Stored data:
· · · · ·

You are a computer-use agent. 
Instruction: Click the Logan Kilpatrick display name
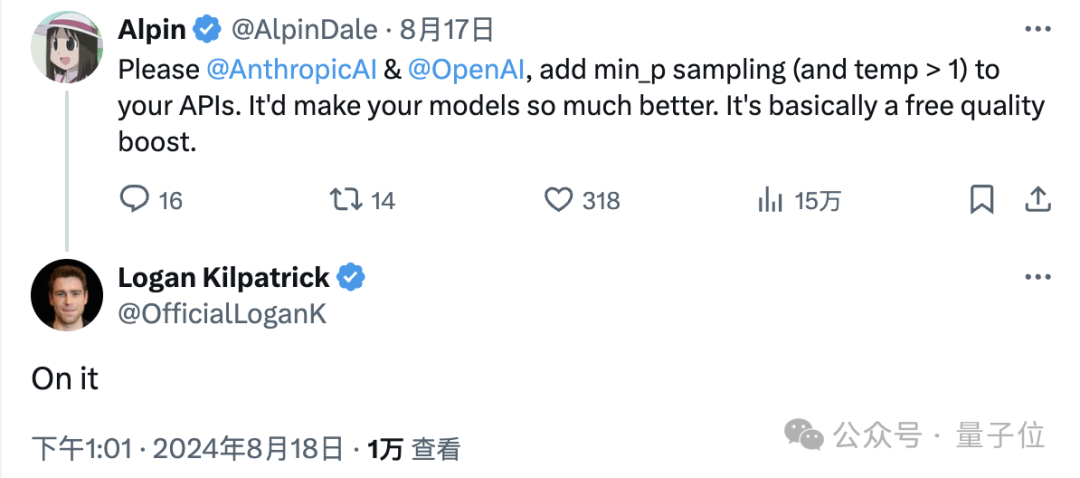tap(224, 278)
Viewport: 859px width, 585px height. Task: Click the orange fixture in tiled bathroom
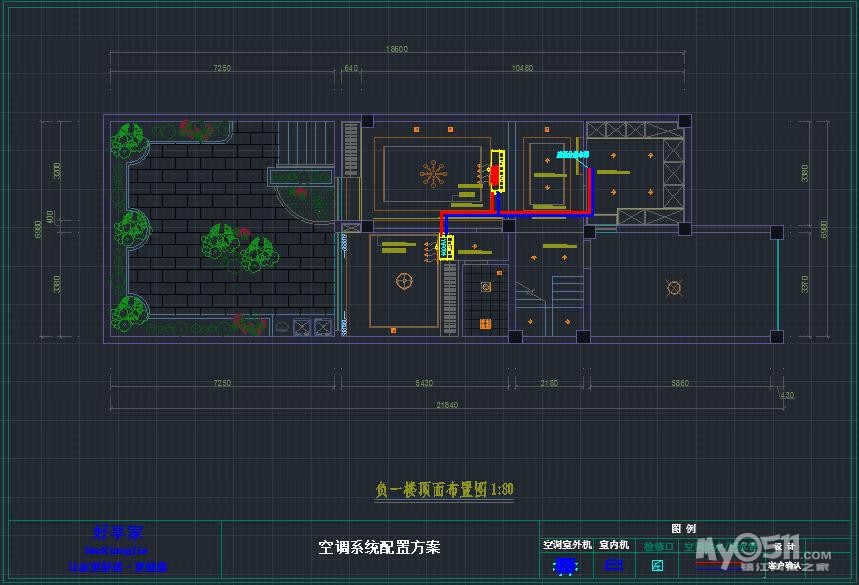pos(486,324)
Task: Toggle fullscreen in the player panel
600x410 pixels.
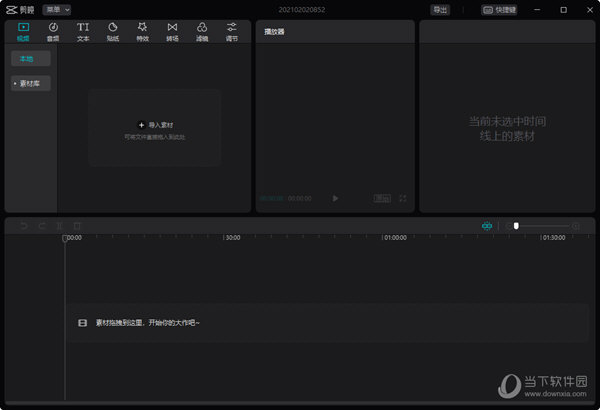Action: tap(402, 199)
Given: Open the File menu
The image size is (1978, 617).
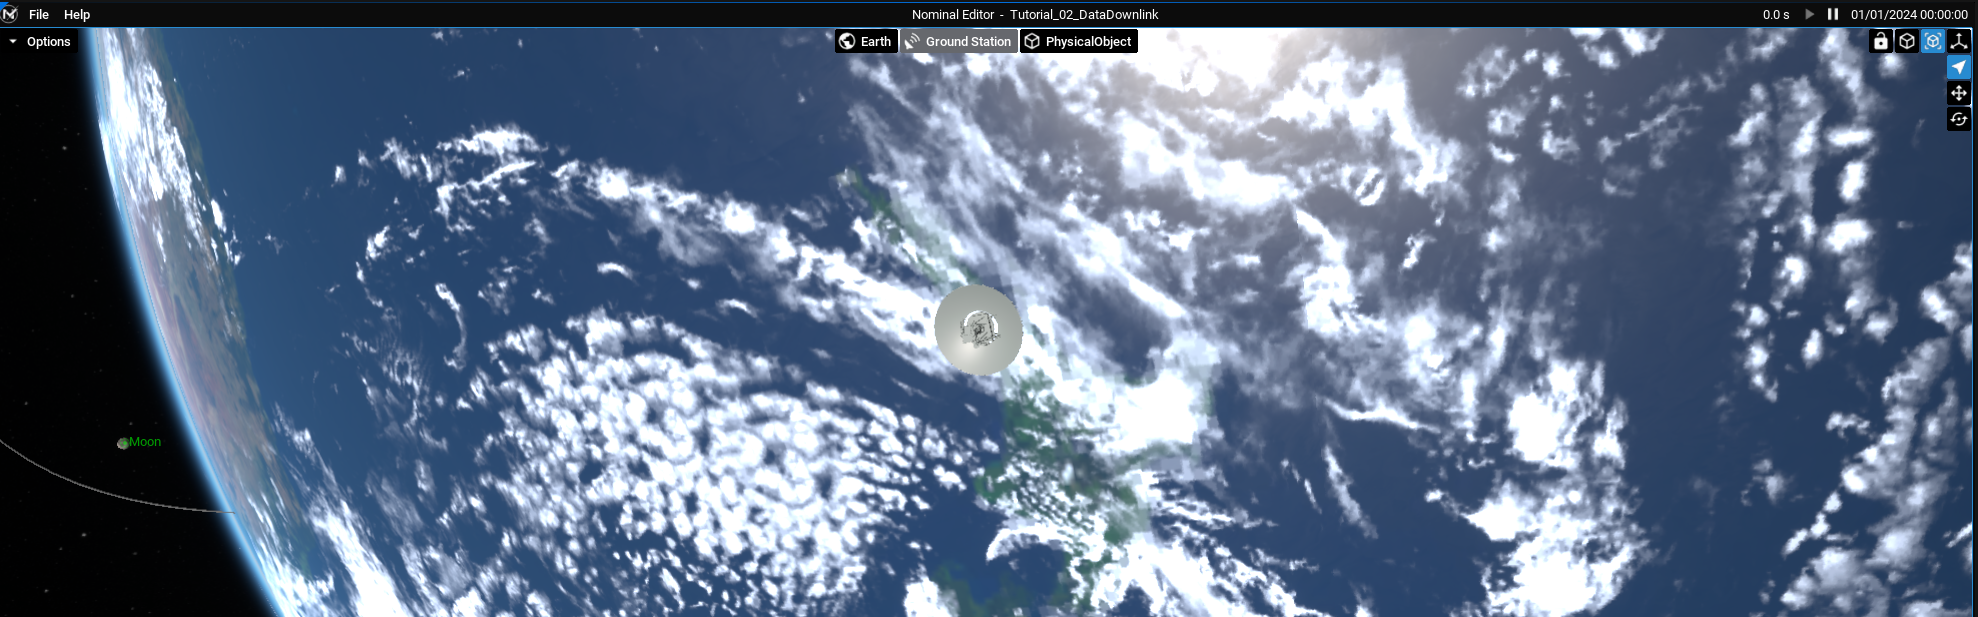Looking at the screenshot, I should pyautogui.click(x=39, y=14).
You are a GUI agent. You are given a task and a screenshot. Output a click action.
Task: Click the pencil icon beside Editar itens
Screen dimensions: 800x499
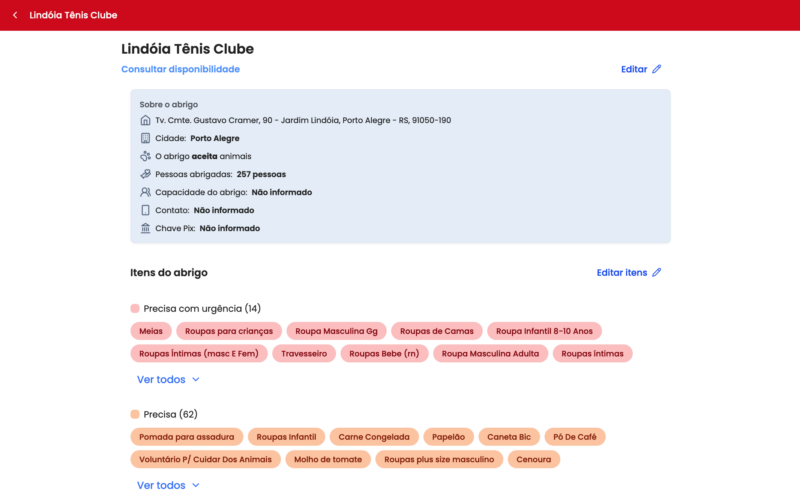[x=657, y=272]
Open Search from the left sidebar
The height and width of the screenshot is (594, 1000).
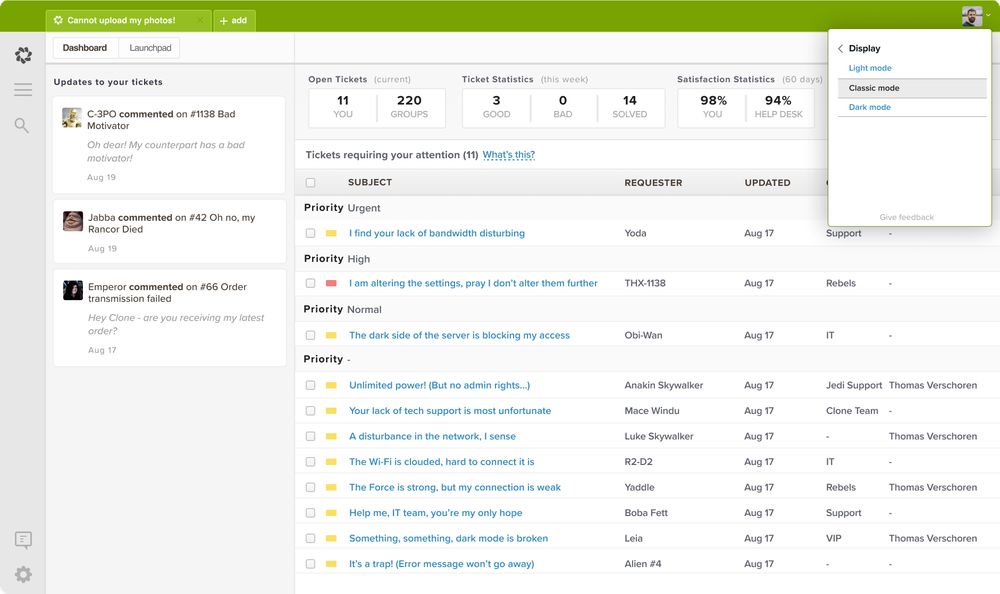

· · · · ·

- Action item
Scan the records above, count the lines with "agent" in them, and give only the number.

- Exercise result
2